Driving While License Suspended, Revoked, Canceled, or Disqualified (DWLS)
Under Florida Statute Section 322.34(2), a person whose driver license or driving privilege has been canceled, suspended, or revoked, or who does not have a driver license or driving privilege but is under suspension or revocation equivalent status as defined in s. 322.01(43), F.S., who, knowing of such cancellation, suspension, revocation, or suspension or revocation equivalent status, drives a motor vehicle upon a highway in Florida, commits:
- a second degree misdemeanor, upon a first conviction; or
- a first degree misdemeanor, upon a second or subsequent conviction.
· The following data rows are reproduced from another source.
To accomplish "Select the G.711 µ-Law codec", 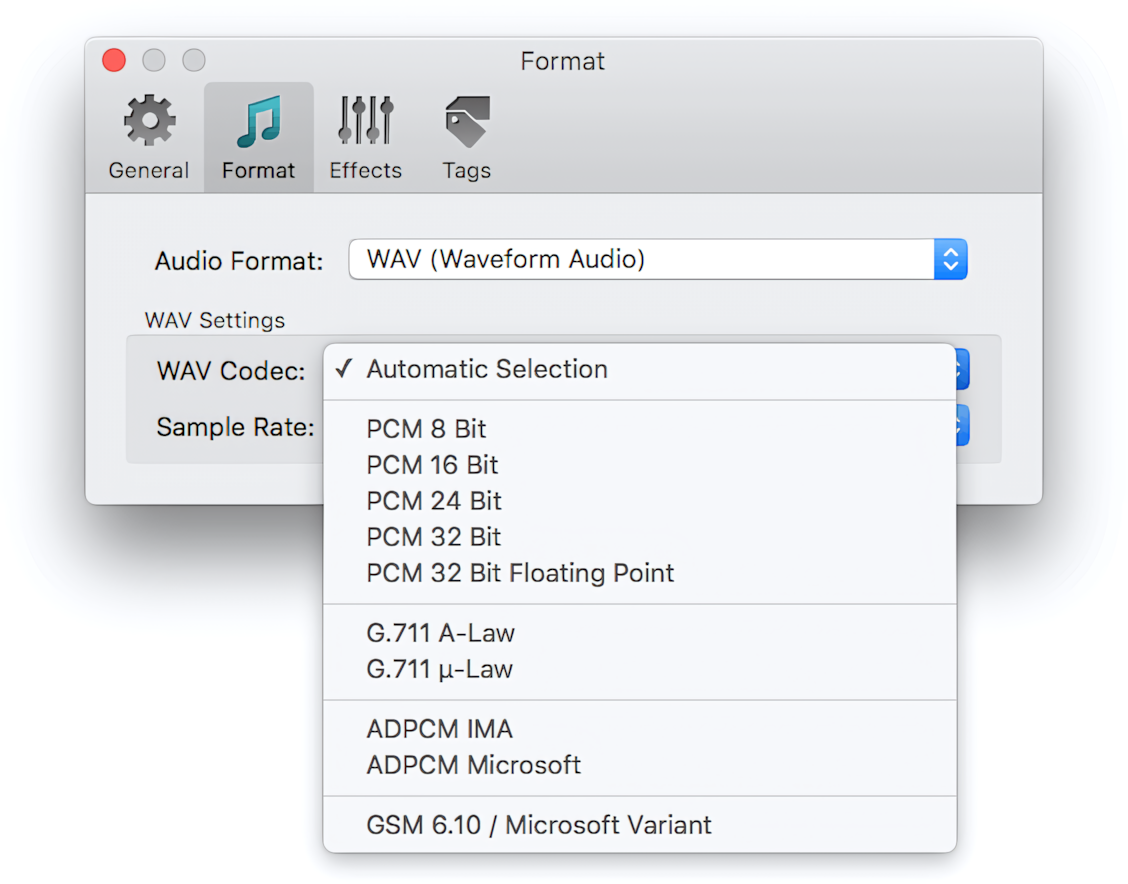I will [x=440, y=669].
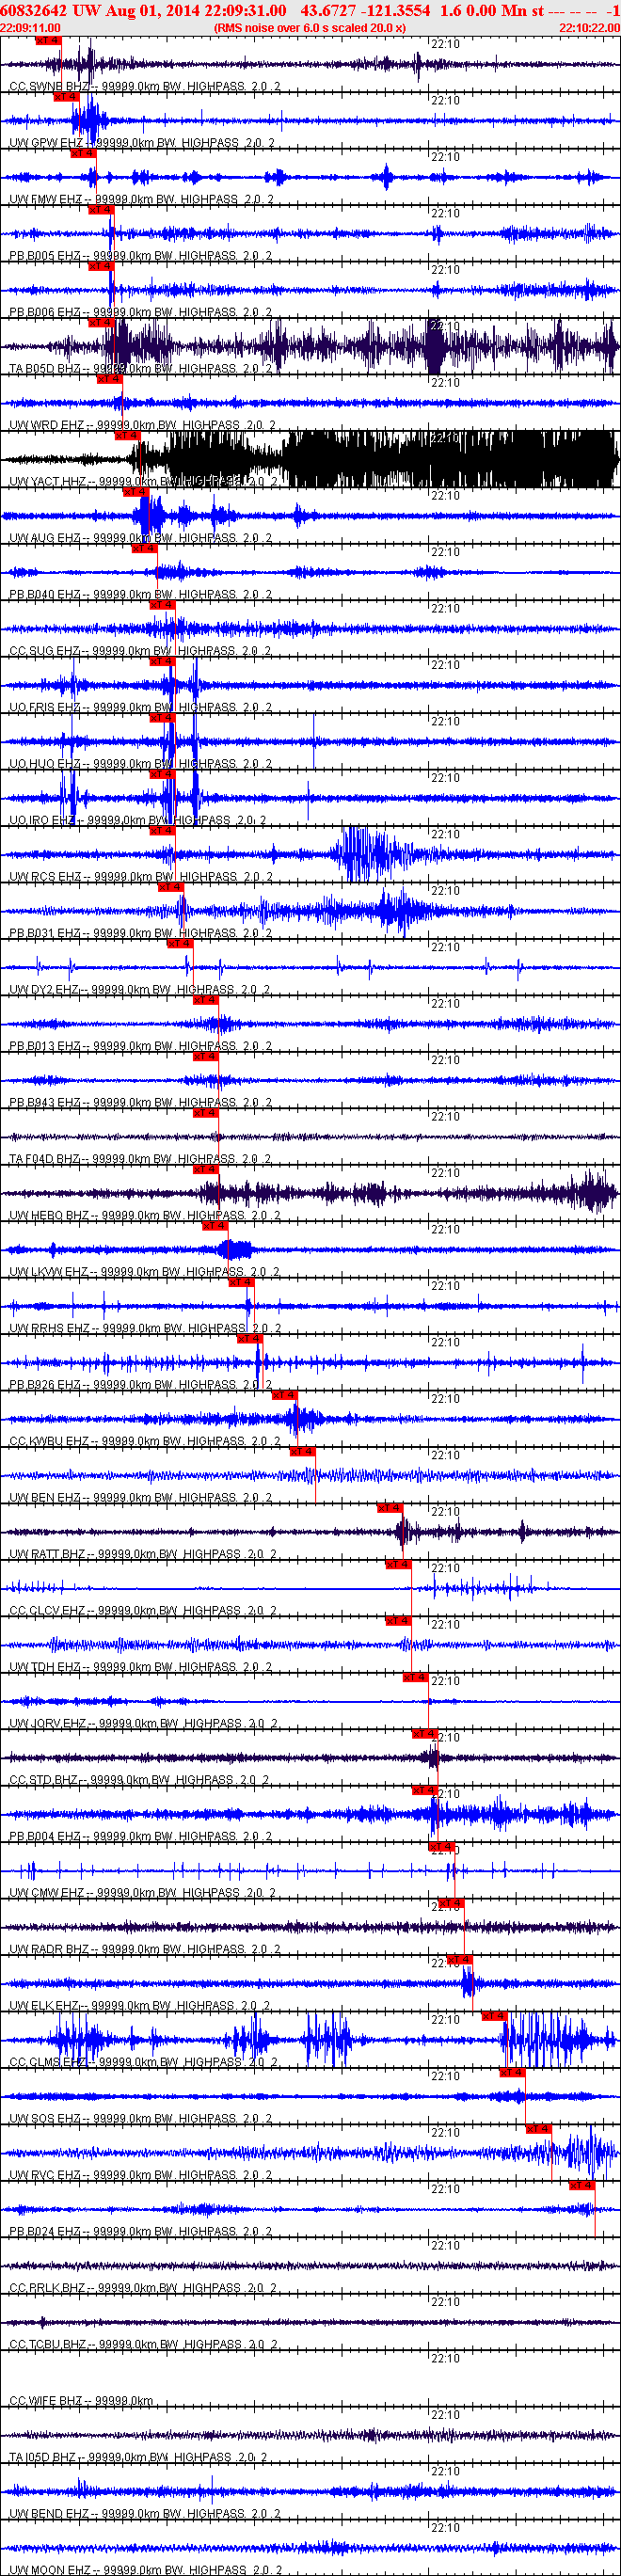This screenshot has height=2576, width=621.
Task: Click the red pick marker on the HEBO trace
Action: (205, 1169)
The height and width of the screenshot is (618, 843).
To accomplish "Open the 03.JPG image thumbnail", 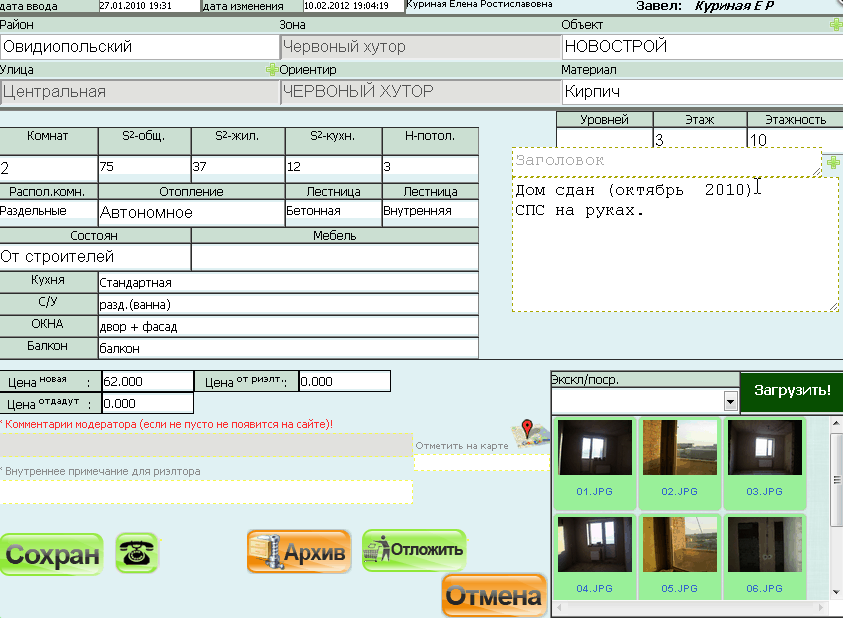I will (x=764, y=448).
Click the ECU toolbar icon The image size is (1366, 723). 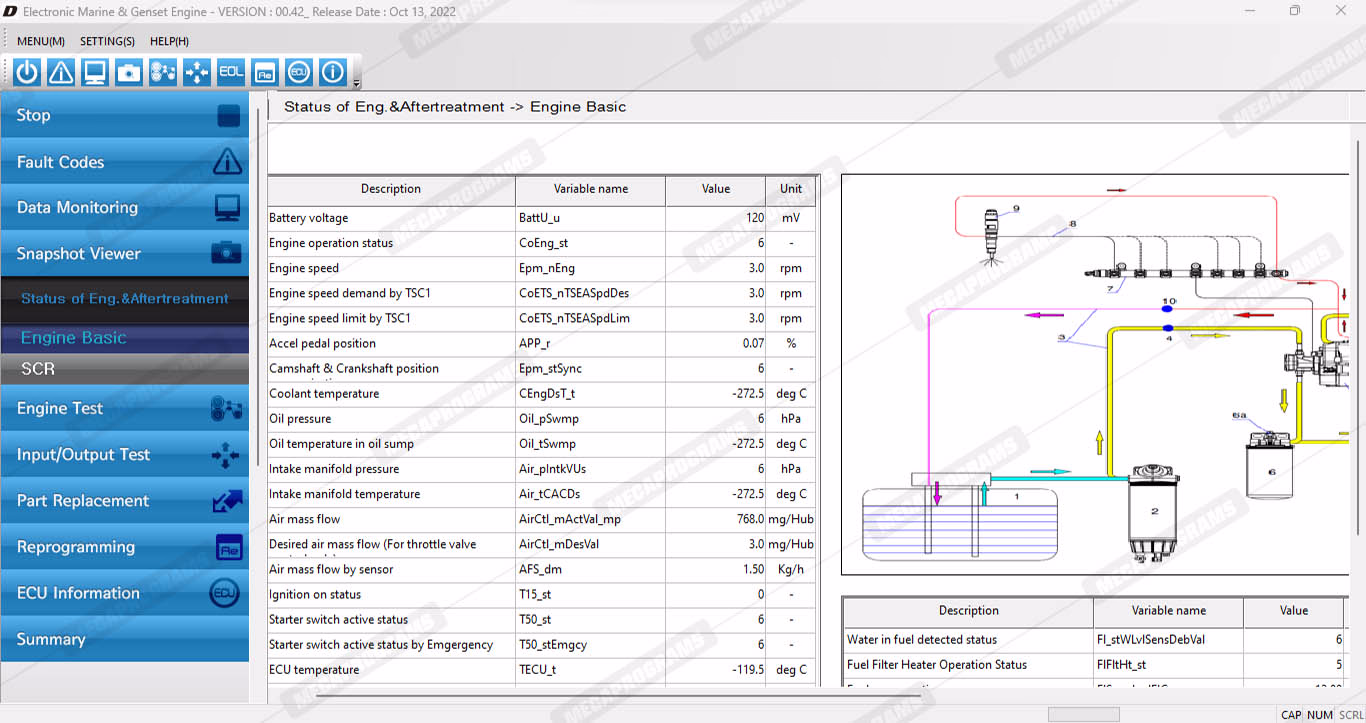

A person who operates a motor vehicle when his or her license has been expired for more than six months commits a criminal offense for which no points are assessed as explained in Section 322.03(6), F.S. Under Section 322.065, F.S., a person whose driver license has been expired for six months or less and who drives a motor vehicle commits an infraction and is subject to the penalty provided in Section 318.18, F.S.
Stop Driving Until You Obtain a Valid Florida Driver’s License
Because the penalties increase dramatically with each subsequent charge it is important not to drive until your full driving privileges have been reinstated. Hiring an attorney can often speed up the process. Our goal is to help you resolve your case for the best possible outcome.
Although the criminal offense of “no valid” driver’s license does not count as one of the serious driving offenses that can lead to a “habitual traffic offender” designation with a five-year revocation, it is nevertheless a criminal offense with criminal penalties.
This article was last updated on Friday, May 8, 2026.